Record excerpts Block Start
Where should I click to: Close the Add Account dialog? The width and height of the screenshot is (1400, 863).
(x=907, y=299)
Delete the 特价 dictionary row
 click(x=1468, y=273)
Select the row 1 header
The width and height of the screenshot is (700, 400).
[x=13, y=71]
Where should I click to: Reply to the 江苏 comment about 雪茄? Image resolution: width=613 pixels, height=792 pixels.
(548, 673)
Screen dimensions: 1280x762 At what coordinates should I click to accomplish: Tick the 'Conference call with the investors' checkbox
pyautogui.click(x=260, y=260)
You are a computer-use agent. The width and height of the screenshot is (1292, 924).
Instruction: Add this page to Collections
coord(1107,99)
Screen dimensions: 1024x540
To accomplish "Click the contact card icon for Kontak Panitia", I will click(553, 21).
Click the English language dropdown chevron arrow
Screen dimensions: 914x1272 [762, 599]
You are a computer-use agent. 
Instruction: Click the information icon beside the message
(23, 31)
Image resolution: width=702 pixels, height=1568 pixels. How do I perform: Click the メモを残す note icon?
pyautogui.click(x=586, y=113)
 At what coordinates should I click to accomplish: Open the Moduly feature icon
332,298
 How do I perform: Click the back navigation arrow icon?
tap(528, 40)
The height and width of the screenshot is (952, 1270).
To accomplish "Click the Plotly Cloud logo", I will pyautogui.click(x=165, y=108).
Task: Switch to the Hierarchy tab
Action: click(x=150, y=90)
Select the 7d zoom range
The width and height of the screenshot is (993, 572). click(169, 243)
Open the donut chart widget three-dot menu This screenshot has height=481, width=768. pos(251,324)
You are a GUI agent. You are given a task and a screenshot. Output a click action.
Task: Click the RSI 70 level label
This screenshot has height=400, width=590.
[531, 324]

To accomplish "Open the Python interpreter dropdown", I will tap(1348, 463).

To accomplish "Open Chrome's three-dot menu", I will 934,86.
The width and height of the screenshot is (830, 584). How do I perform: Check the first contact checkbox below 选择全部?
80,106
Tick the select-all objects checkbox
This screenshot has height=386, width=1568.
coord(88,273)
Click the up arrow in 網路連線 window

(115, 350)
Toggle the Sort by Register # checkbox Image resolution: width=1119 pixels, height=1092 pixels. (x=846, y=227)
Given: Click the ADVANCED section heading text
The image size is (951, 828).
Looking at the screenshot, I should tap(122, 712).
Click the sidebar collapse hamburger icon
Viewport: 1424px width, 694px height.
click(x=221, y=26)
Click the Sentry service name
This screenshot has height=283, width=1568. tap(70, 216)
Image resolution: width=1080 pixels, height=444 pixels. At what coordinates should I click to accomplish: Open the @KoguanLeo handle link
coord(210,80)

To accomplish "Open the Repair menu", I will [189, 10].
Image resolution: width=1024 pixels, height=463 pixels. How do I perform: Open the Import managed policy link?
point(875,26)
Record excerpts Block End
Everything from the line containing "Task: Click the RSI 70 level label" to the final line of the entries above should be output exactly, and nothing more.

Task: Click the RSI 70 level label
This screenshot has height=400, width=590.
[531, 324]

To accomplish "Open the Python interpreter dropdown", I will tap(1348, 463).

To accomplish "Open Chrome's three-dot menu", I will 934,86.
The width and height of the screenshot is (830, 584). How do I perform: Check the first contact checkbox below 选择全部?
80,106
Tick the select-all objects checkbox
This screenshot has height=386, width=1568.
coord(88,273)
Click the up arrow in 網路連線 window

(115, 350)
Toggle the Sort by Register # checkbox Image resolution: width=1119 pixels, height=1092 pixels. (x=846, y=227)
Given: Click the ADVANCED section heading text
The image size is (951, 828).
Looking at the screenshot, I should tap(122, 712).
Click the sidebar collapse hamburger icon
Viewport: 1424px width, 694px height.
click(x=221, y=26)
Click the Sentry service name
This screenshot has height=283, width=1568. tap(70, 216)
Image resolution: width=1080 pixels, height=444 pixels. At what coordinates should I click to accomplish: Open the @KoguanLeo handle link
coord(210,80)

To accomplish "Open the Repair menu", I will [189, 10].
Image resolution: width=1024 pixels, height=463 pixels. How do I perform: Open the Import managed policy link?
point(875,26)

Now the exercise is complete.